Other industrialized nations are making the morally principled and financially responsible decision to provide universal health care to all of their people—and they do so while saving money by keeping people healthier. 

Americans need a health care system that works for patients and providers. We need to focus our federal investments on training the health care providers. We need to ensure a strong health care workforce in all communities now and in the future. We need to build on the strength of the 50 years of success of the Medicare program. We need a health care system that significantly reduces overhead, administrative costs and complexity. We need a system where all people can get the care they need to maintain and improve their health when they need it regardless of income, age or socioeconomic status. We need a system that works not just for millionaires and billionaires, but for all of us.

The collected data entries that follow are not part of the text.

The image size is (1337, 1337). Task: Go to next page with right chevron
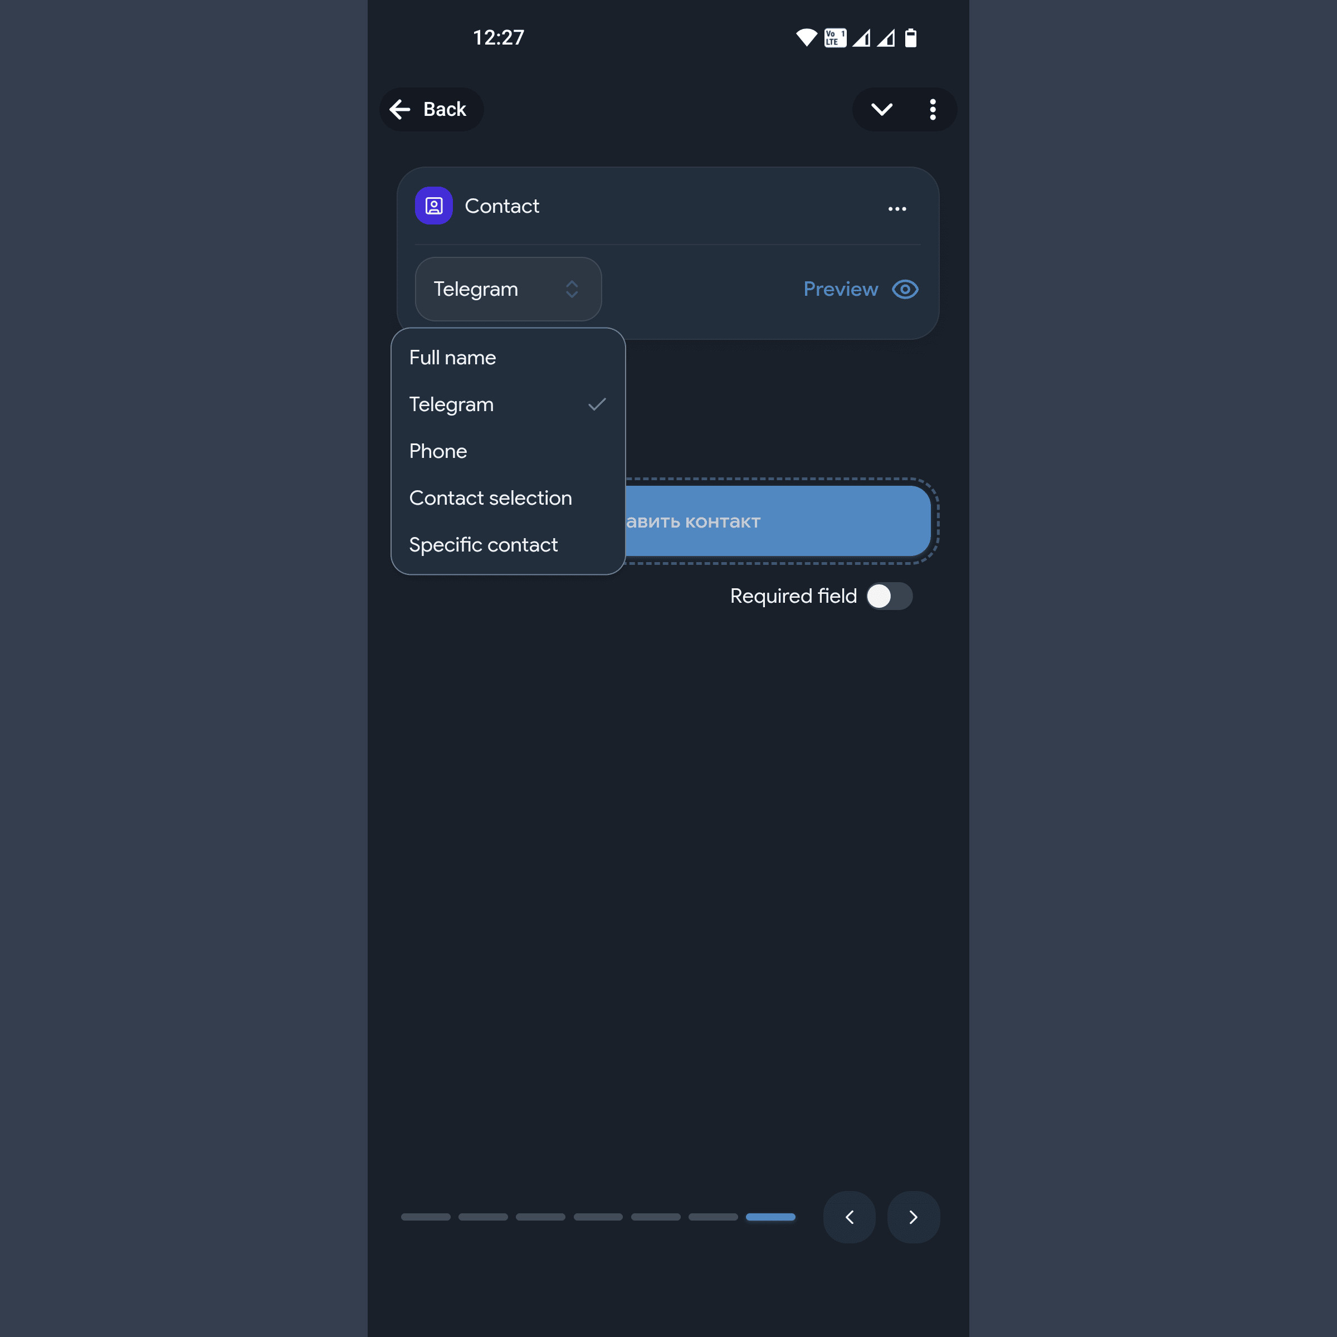(x=913, y=1217)
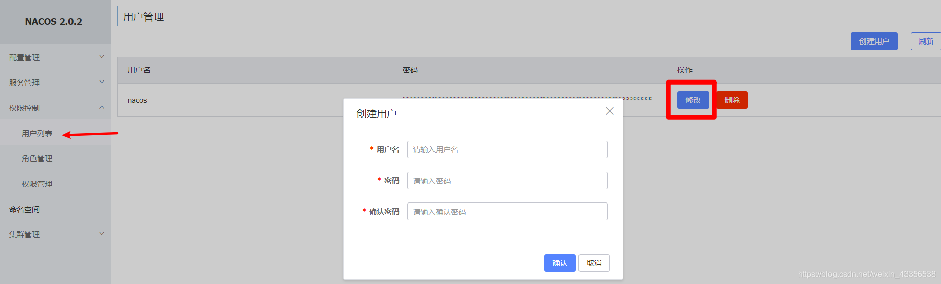The width and height of the screenshot is (941, 284).
Task: Select the 确认密码 input field
Action: point(507,212)
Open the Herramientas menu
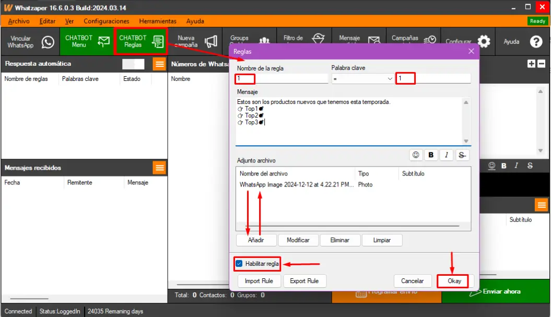Image resolution: width=551 pixels, height=317 pixels. click(x=158, y=21)
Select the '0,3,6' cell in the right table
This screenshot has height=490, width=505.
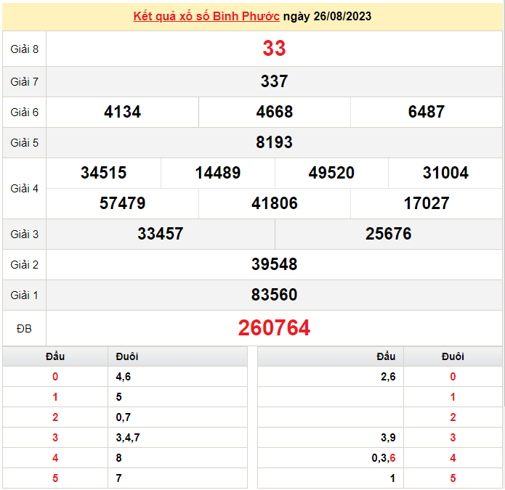pos(382,458)
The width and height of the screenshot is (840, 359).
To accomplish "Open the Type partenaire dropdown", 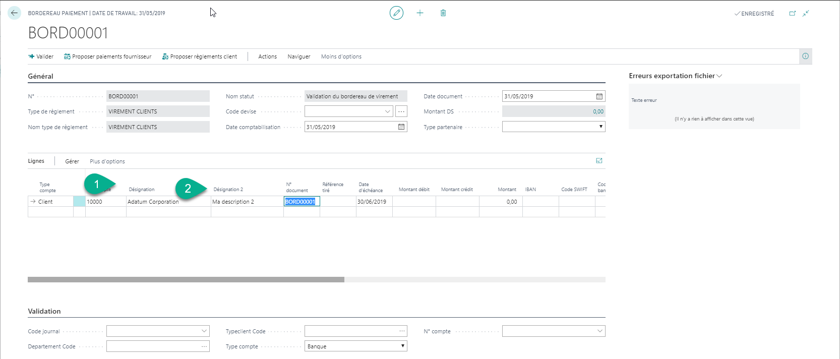I will (601, 127).
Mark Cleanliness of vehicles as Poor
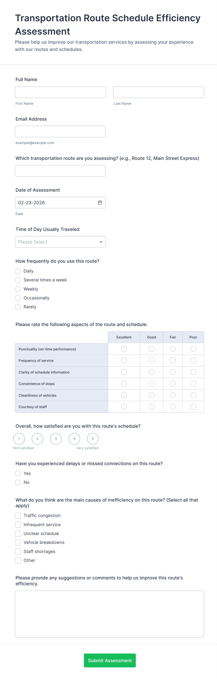 point(193,395)
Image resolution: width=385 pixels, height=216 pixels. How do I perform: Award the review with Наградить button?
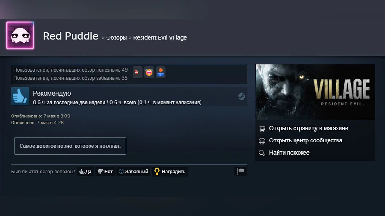coord(170,172)
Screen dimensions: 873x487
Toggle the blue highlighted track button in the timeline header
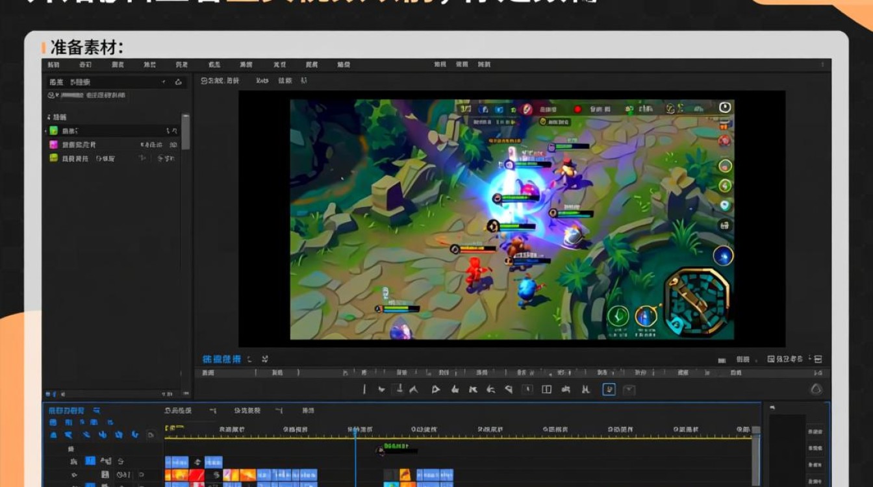tap(90, 461)
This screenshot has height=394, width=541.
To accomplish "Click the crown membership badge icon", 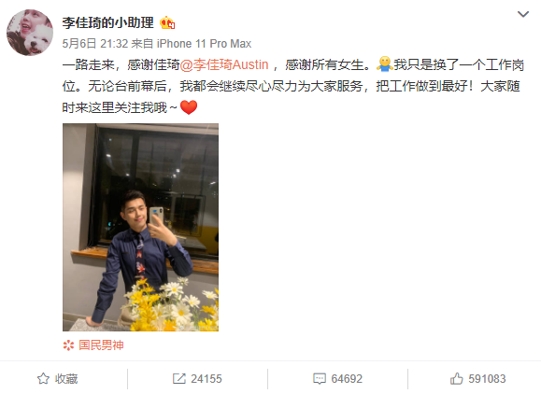I will [x=167, y=22].
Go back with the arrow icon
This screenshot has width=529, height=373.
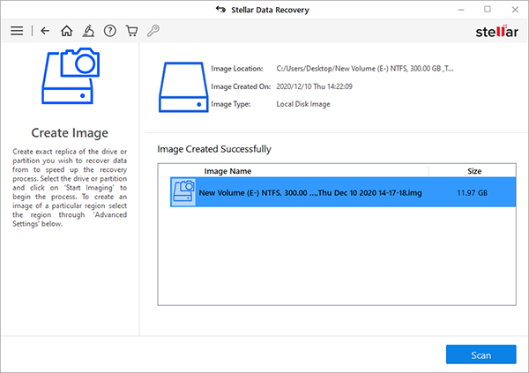point(45,31)
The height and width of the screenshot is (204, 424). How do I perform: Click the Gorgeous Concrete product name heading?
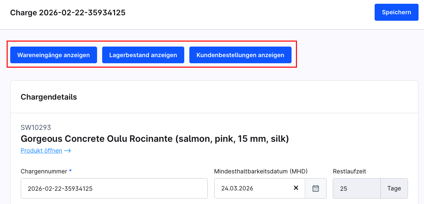tap(155, 139)
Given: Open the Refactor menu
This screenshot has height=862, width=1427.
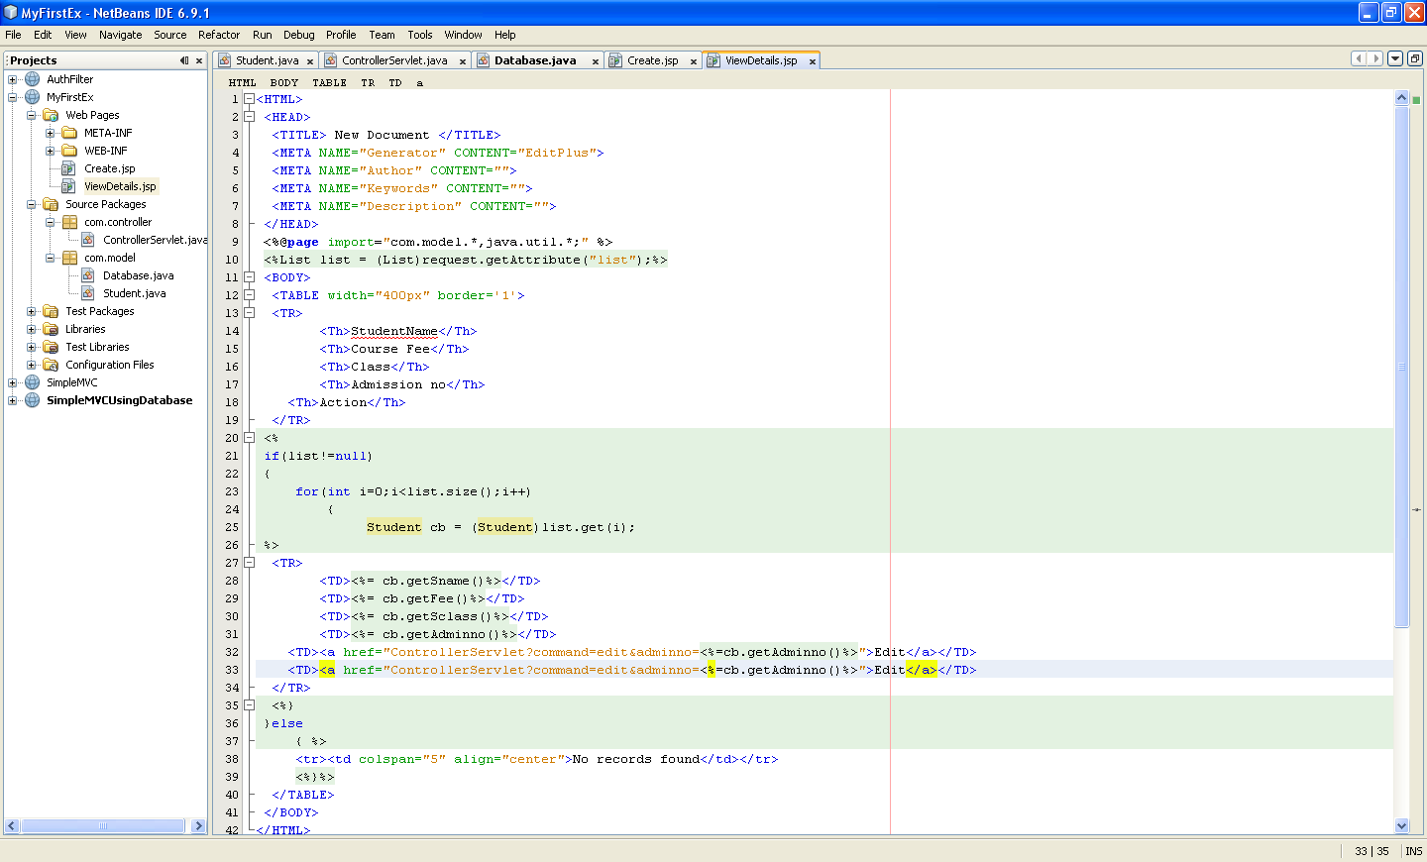Looking at the screenshot, I should pos(218,34).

With Medicare for all, Americans will benefit from the freedom and security that comes with finally separating health insurance from employment. That freedom would not only help the American people live happier, healthier and more fulfilling lives, but it would also promote innovation and entrepreneurship in every sector of the economy. People would be able to start new businesses, stay home with their children or leave jobs they don’t like knowing that they would still have health care coverage for themselves and their families. Employers could be free to focus on running their business rather than spending countless hours figuring out how to provide health insurance to their employees. Working Americans wouldn’t have to choose between bargaining for higher wages or better health insurance. Parents wouldn’t have to worry about how to provide health insurance to their children. Americans would no longer have to fear losing their health insurance if they lose their job, change employment or go part-time. Seniors and people with serious or chronic illnesses could afford the medications necessary to keep them healthy without worry of financial ruin. Millions of people will no longer have to choose between health care and other necessities like food, heat and shelter, and will have access to services that may have been out of reach, like dental care or long-term care.

We need to provide all Americans with the sense of freedom and peace of mind that comes from knowing you always have access to the health care you need.